TASK DIRECTIONS
Update the entries from the line containing "Task: Switch to the 手机登录 tab" through the last line of the entries, inclusive, by replacing "screenshot" with "image" and keeping everything else unchanged. Return only those lines, without the pictures.

SUPPLIED DATA
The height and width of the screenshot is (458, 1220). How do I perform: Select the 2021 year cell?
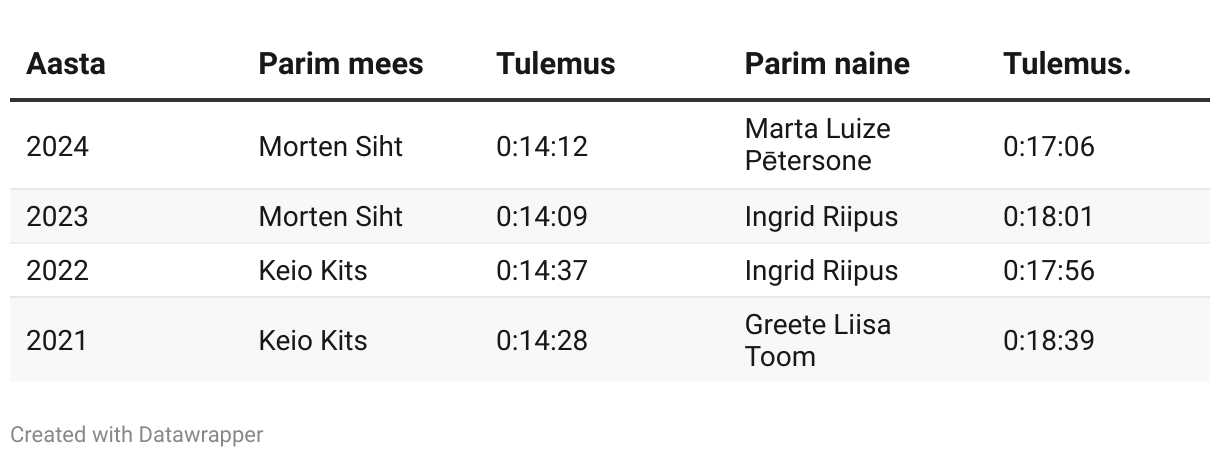tap(57, 340)
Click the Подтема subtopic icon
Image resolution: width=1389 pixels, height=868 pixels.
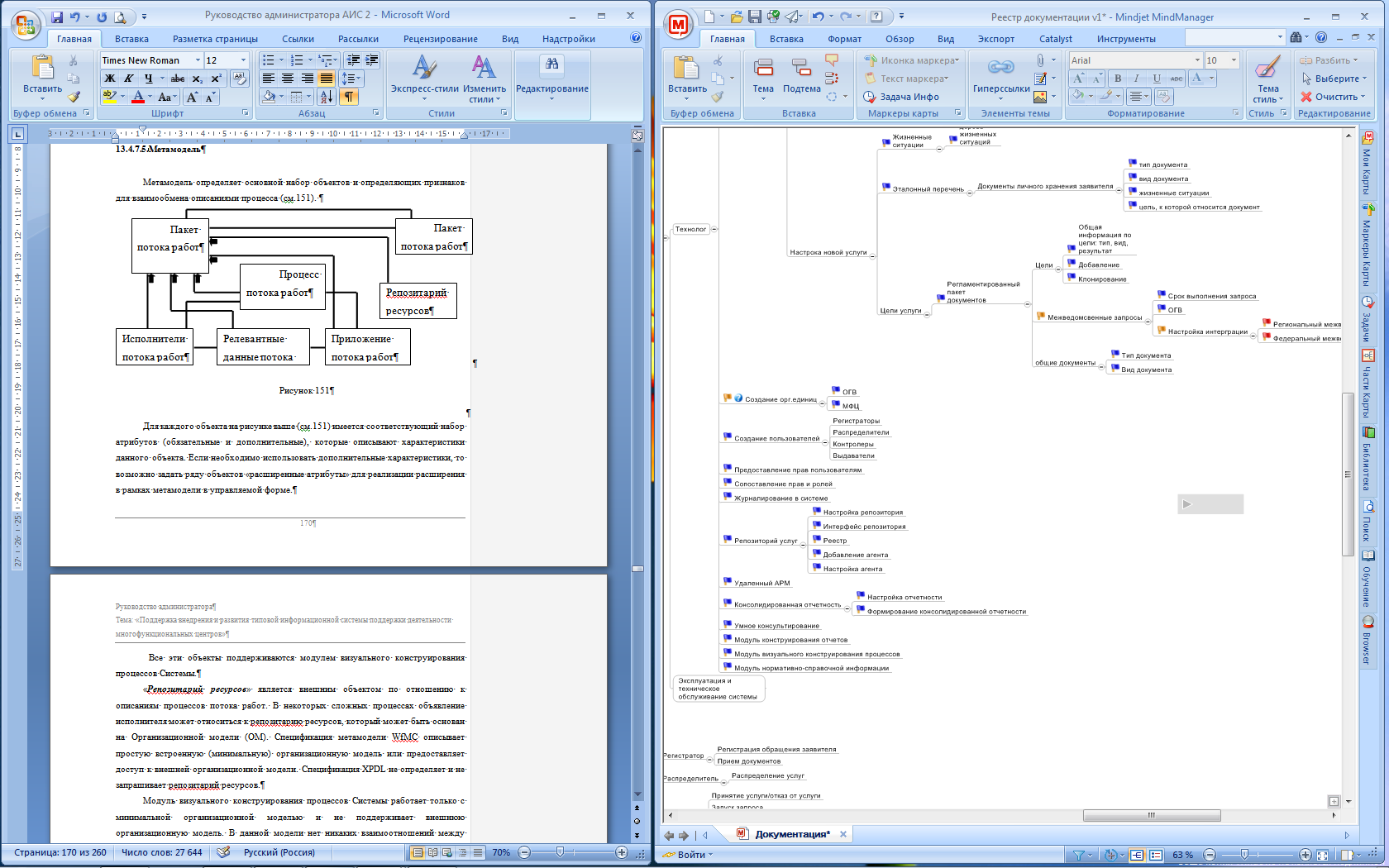[801, 73]
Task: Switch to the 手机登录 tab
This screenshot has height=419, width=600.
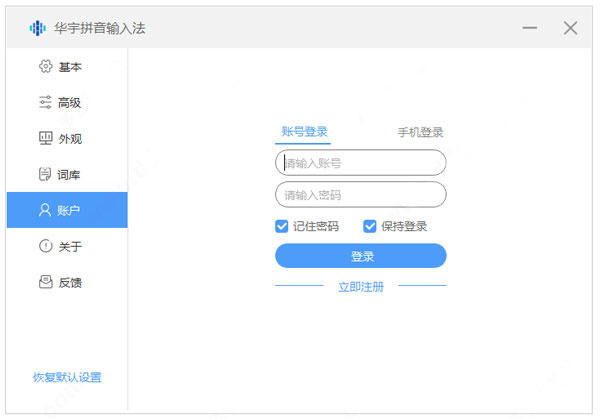Action: (420, 132)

ANSWER IN FULL
Task: Switch to the 手机登录 tab
This image has height=419, width=600.
Action: (420, 132)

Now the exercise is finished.